What is expected. Verbatim copy without images: return all of the data as it stands.

Collected data.

+ + + +

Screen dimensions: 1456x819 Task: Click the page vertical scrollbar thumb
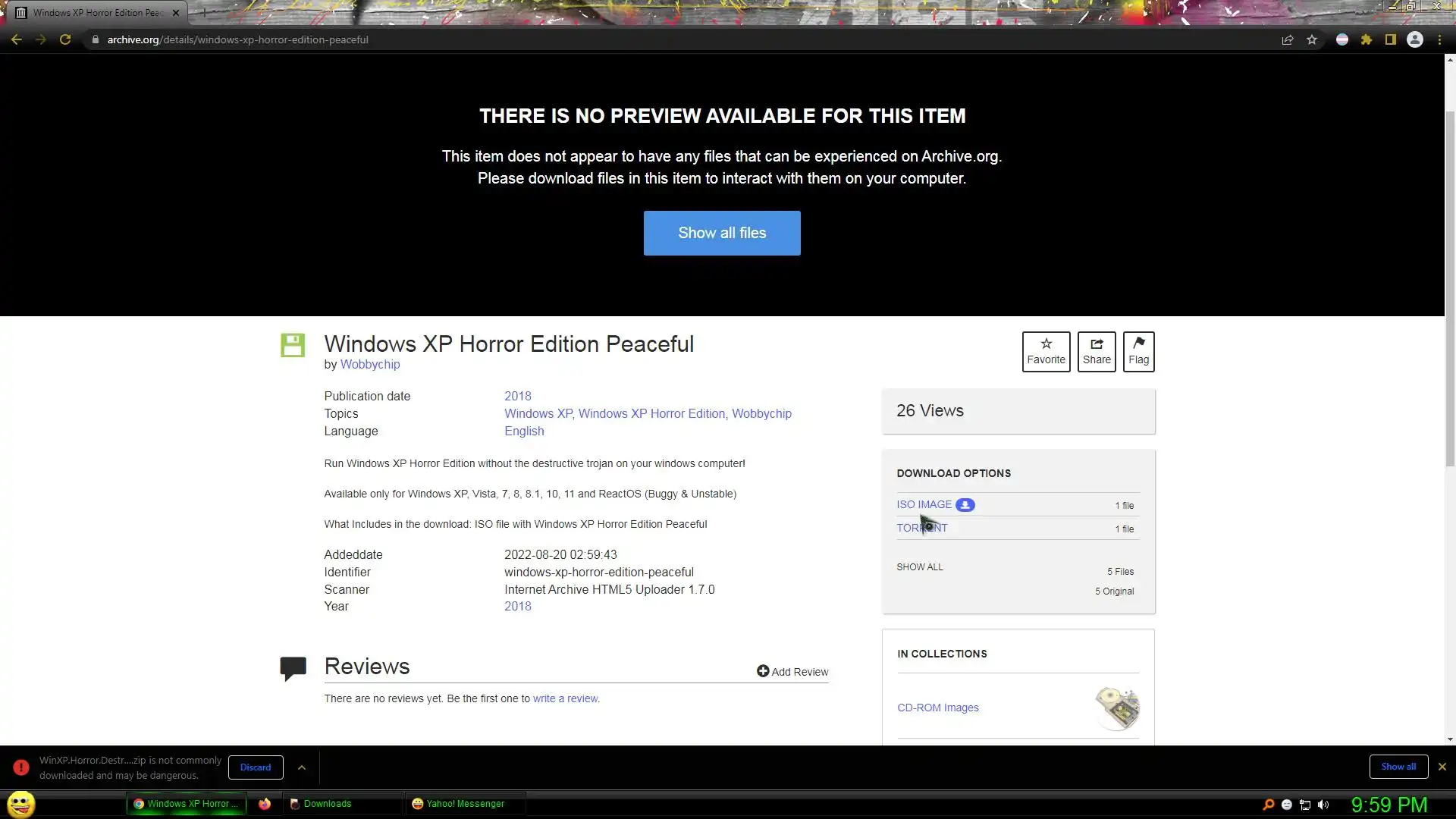click(1450, 288)
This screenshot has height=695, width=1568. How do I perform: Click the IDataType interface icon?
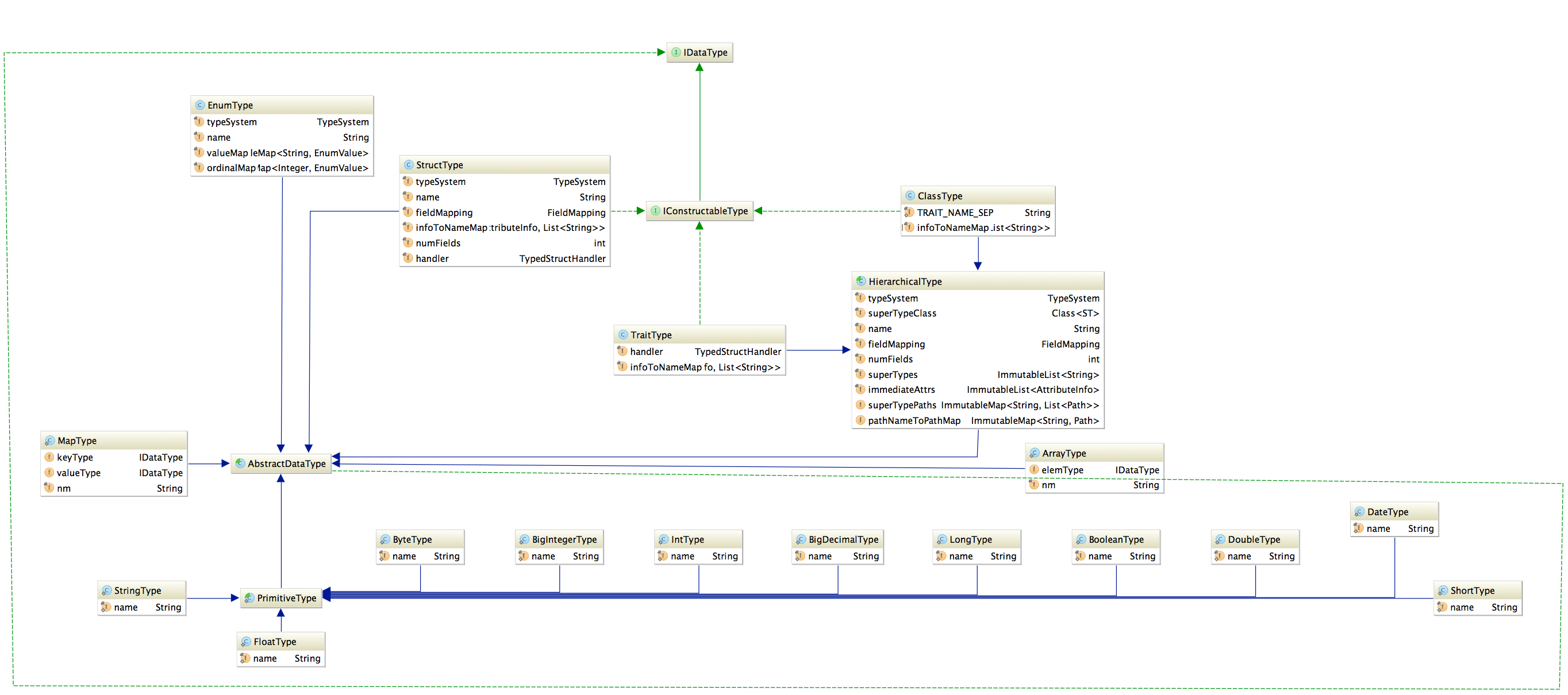[x=675, y=53]
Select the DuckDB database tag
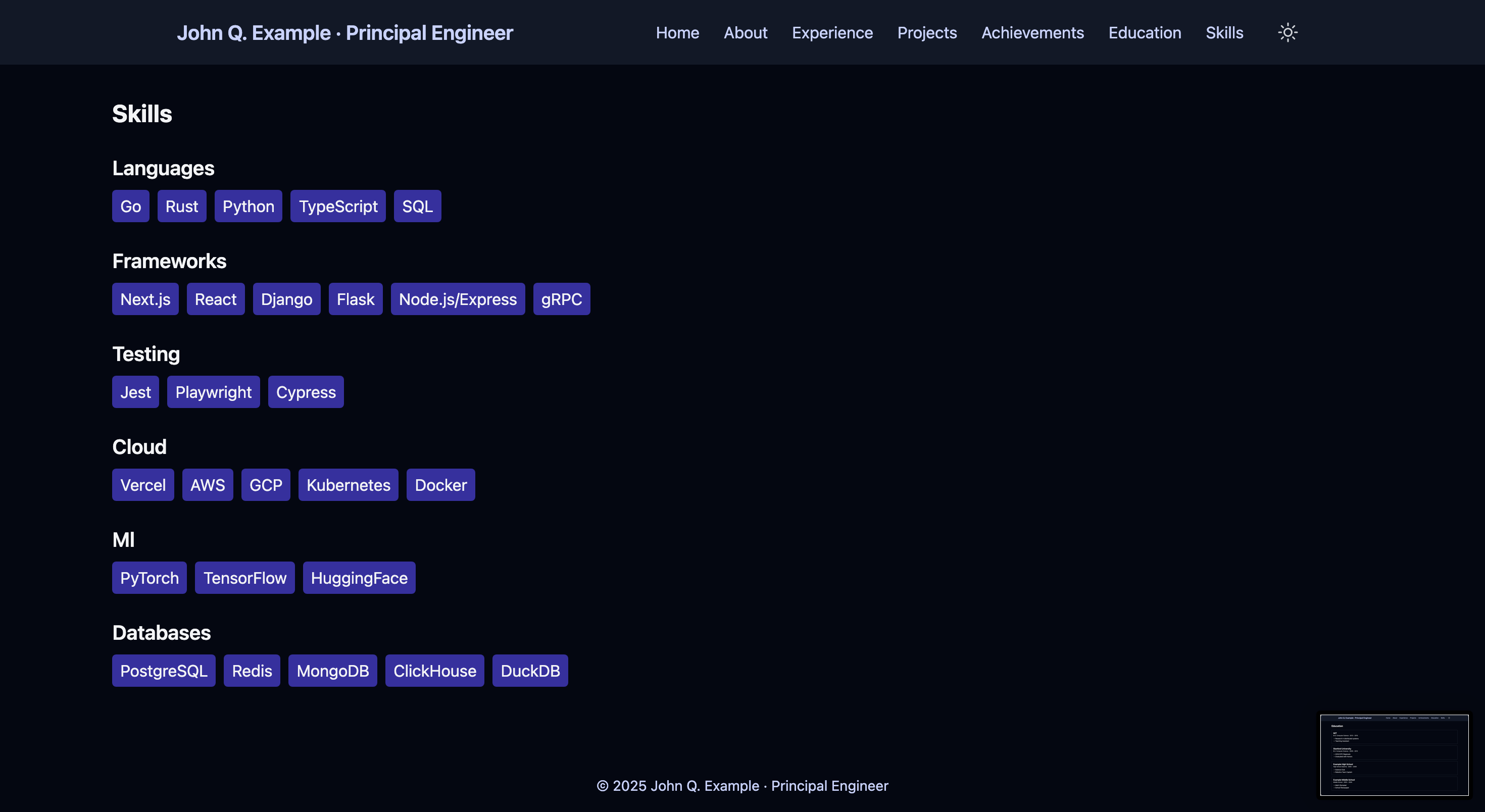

+ + + +

Task output.
Screen dimensions: 1456x819 Task: Click the page vertical scrollbar thumb
click(1450, 288)
This screenshot has height=695, width=1568. How do I perform: Click the IDataType interface icon?
[x=675, y=53]
Select the DuckDB database tag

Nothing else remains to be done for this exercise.